== SUPPLIED RECORDS ==
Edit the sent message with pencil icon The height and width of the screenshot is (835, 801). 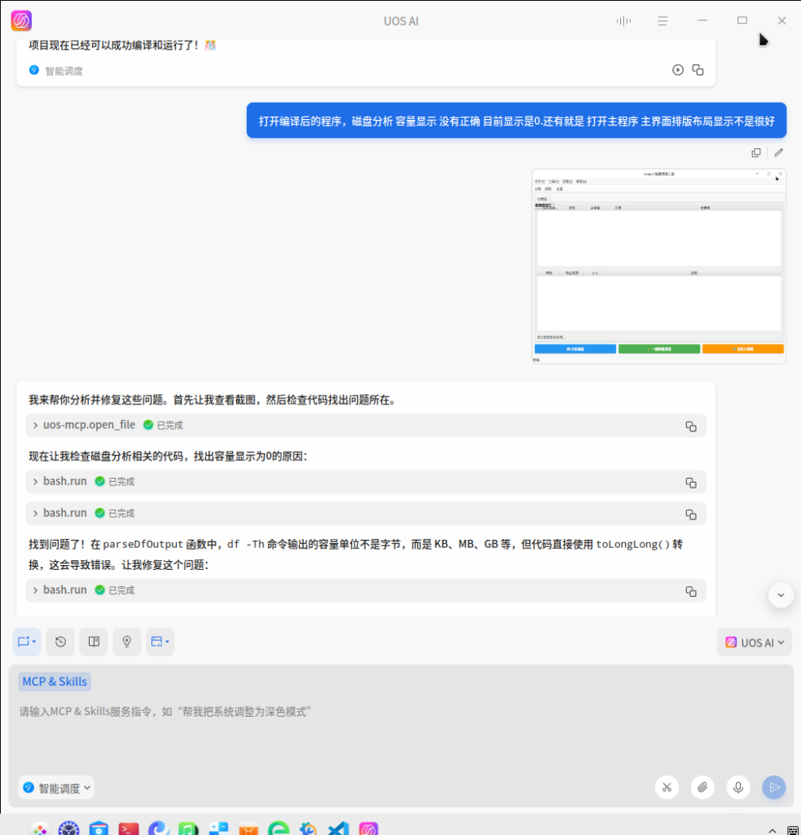pyautogui.click(x=778, y=152)
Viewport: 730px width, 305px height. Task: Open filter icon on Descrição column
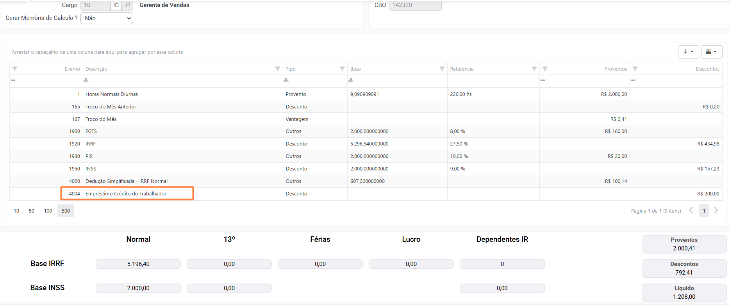pyautogui.click(x=277, y=69)
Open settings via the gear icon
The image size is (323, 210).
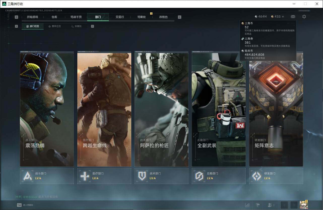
===
▶ [TASK TO CARRY OUT]: Begin with the line that contains "Open settings via the gear icon" and copy every line through the end of the listing, exactly as written, both ends included. Pictures are not part of the copy.

▶ [TASK OUTPUT]:
Open settings via the gear icon
The image size is (323, 210).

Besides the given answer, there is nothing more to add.